Я беспрестанно горевала о себе, но однажды утром суетливый возглас Магдалены вывел меня из обычного помраченного забытья:
— Катерина! Очнись! К тебе гости!
Гости? Кому понадобилось навещать меня?
— Хватит лежать! Умывайся, живее! — Она принесла плошку воды и щетку, которой обычно расчесывала мои спутанные волосы. — От тебя дурно пахнет. Нет, так не годится…
— Кто там, тетя? — все еще спросонья пытала ее я.
— Его брат, брат!
— Его брат? — непонимающе переспросила я.
Но прежде чем я успела сообразить, что к чему, на пороге спальни возник Франческо да Винчи. Он комкал в руках свой берет, а позади застыл папенька с до того ошеломленным видом, что я совсем потерялась в догадках.
Франческо отчего-то сильно тревожился, словно конь, углядевший под копытами змею. Он робко вошел и отвесил мне легкий поклон. Я приподнялась на постели. Магдалена, подхватив плошку с водой, деликатно взяла папеньку за локоть и увела его прочь.
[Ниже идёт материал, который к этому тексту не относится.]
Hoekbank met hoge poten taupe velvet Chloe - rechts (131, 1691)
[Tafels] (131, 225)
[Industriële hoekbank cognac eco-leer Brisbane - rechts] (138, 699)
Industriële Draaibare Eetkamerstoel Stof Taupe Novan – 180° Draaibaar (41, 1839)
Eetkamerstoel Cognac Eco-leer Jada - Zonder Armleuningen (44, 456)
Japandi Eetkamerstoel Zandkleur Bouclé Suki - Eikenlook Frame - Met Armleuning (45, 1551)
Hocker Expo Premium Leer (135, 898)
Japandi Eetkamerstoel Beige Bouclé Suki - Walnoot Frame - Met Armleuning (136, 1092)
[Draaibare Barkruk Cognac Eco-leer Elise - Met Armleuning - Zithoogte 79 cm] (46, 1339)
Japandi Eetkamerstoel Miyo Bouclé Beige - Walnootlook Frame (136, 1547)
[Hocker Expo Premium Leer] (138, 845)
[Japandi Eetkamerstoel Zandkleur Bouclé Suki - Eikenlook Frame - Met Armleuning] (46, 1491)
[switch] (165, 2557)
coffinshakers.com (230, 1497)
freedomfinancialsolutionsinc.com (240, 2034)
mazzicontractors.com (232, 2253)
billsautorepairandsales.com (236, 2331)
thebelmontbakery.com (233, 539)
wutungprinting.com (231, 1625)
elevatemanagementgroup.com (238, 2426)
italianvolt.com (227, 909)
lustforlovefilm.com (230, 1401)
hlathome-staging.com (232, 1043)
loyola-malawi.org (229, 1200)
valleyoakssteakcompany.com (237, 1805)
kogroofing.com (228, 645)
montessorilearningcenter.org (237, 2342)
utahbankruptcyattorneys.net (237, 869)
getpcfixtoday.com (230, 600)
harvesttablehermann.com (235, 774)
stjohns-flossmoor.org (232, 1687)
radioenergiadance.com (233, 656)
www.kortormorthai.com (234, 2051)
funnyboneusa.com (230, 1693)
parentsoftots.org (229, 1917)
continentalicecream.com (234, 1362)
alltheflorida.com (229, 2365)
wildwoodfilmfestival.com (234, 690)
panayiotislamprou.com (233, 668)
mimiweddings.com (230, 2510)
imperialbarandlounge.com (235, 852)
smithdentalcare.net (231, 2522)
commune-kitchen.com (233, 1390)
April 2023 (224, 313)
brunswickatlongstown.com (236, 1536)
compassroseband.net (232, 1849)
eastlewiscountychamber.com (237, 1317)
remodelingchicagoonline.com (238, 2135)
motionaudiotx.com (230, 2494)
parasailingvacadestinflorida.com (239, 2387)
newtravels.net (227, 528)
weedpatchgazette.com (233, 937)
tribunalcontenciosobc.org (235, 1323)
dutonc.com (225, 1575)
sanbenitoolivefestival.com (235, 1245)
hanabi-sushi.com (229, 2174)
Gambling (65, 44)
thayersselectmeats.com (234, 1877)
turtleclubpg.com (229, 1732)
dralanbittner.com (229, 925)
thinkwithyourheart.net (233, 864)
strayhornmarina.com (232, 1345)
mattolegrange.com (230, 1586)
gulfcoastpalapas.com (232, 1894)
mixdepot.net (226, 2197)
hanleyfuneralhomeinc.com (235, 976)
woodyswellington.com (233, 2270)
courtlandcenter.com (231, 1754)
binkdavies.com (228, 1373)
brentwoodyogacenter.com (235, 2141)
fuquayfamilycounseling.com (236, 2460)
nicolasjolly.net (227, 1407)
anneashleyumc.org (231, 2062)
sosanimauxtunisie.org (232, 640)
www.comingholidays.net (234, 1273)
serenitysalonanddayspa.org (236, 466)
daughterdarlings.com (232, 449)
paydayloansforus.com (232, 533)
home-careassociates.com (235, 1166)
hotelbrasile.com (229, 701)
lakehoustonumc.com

Только когда их шаги на лестнице стихли, Франческо заговорил.
— Катерина… — обратился он ко мне, но тут же снова смолк.
Я глядела на него, словно пораженная немотой.
— Катерина, прости, что все так получилось…
— Тебе-то к чему просить прощения? — Я удивилась, что ко мне вернулся голос, но еще больше тому, насколько горько он прозвучал.
— Просто ужасно, что они забрали у тебя сына. Но еще ужаснее… — На этих навевающих жуть словах Франческо опять споткнулся.
— Что еще ужаснее, Франческо? Говори!
— Ребенок не хочет сосать. Он не берет грудь.
— Кто его кормилица? — Я немедленно откинула одеяло и спустила ноги на пол.
— Анджелина Лукази. Она добрая женщина, она очень старается покормить младенца, но он…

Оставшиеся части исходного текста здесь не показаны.